In addition to death and taxes, there’s one more certainty in life -- that California’s General Assembly will keep employment lawyers in business. In September and October, California enacted a pair of ground-shifting new laws that practically scream “NO” to employers. These new laws are causing employers to scramble. First, California codified its Supreme Court’s independent contractor test in AB 5, which presumes that most workers are employees unless the hiring entity establishes three conditions. The law carves out and codifies exceptions to the presumption for certain categories of workers that have long been treated as independent contractors. Then, late last month, California purportedly prohibited employers from requiring employees to arbitrate their employment disputes. While the bill permits truly voluntary arbitration agreements, it may run afoul of the Federal Arbitration Act and will almost certainly face a challenge in federal court.

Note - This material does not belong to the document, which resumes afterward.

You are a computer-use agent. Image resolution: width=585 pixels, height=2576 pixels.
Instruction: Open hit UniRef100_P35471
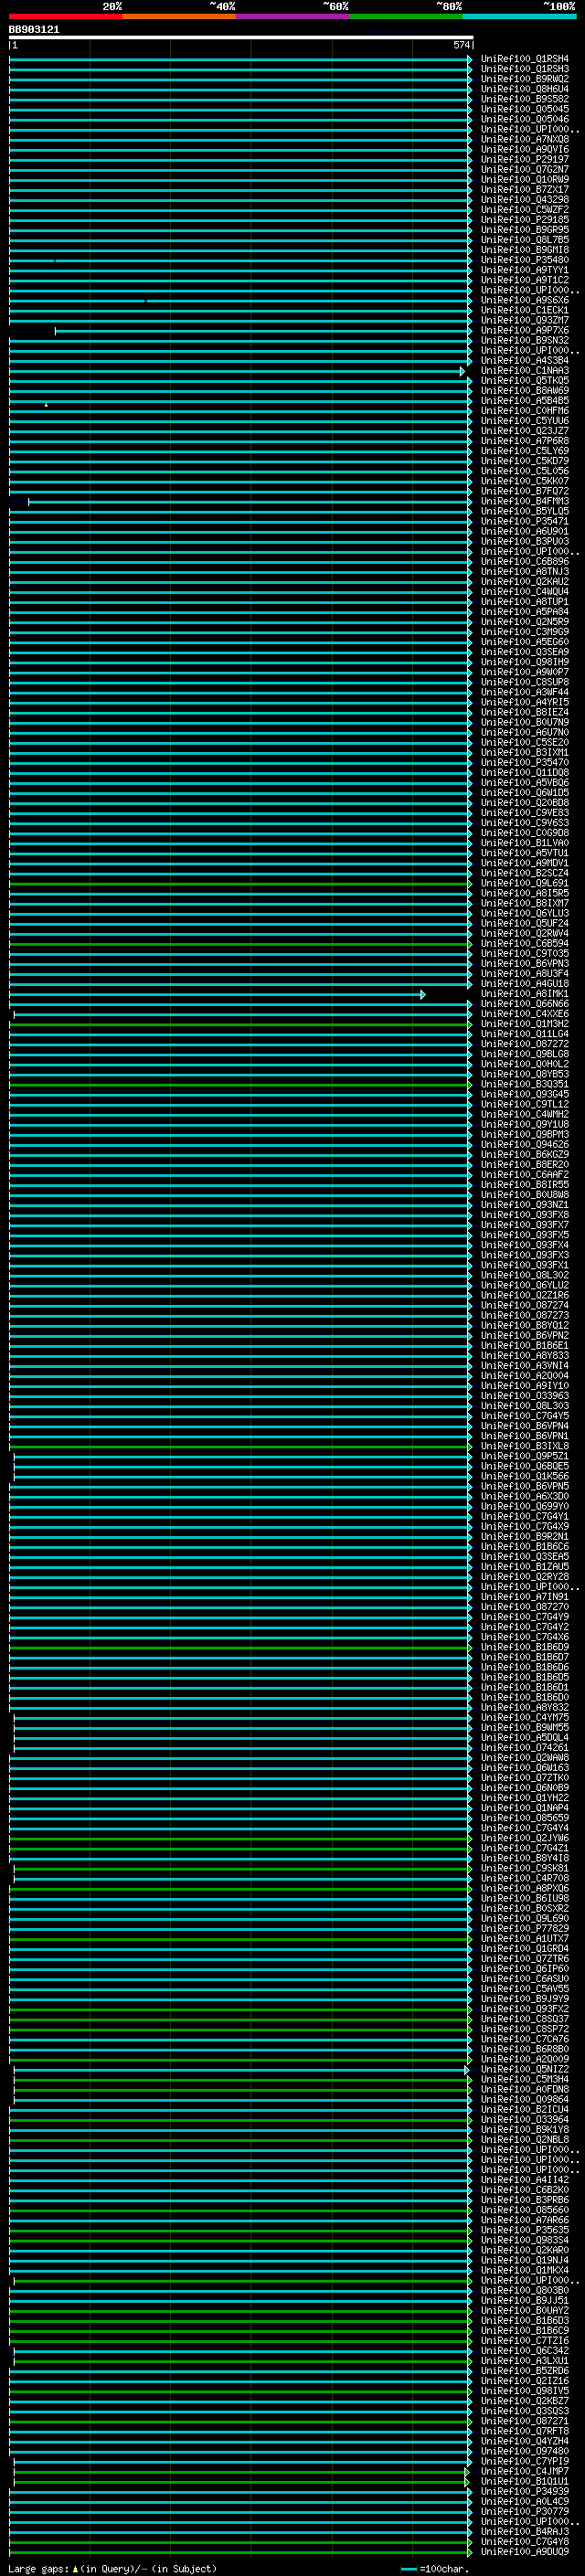coord(524,522)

If that isn’t enough, California employers should also be preparing for the January 1, 2020 effective date of the new California Consumer Privacy Act. That law will grant California residents certain specific rights regarding their personal information and requires notice to consumers and employees about collection and use of personal information.

Employers who were delinquent in submitting EEO-1 Component 2 data can give thanks that a federal court is forcing the EEOC to continue collecting the data until the earlier of January 31, 2020 or when the EEOC has achieved a 98.25% response rate from employers required to submit Component 2 data.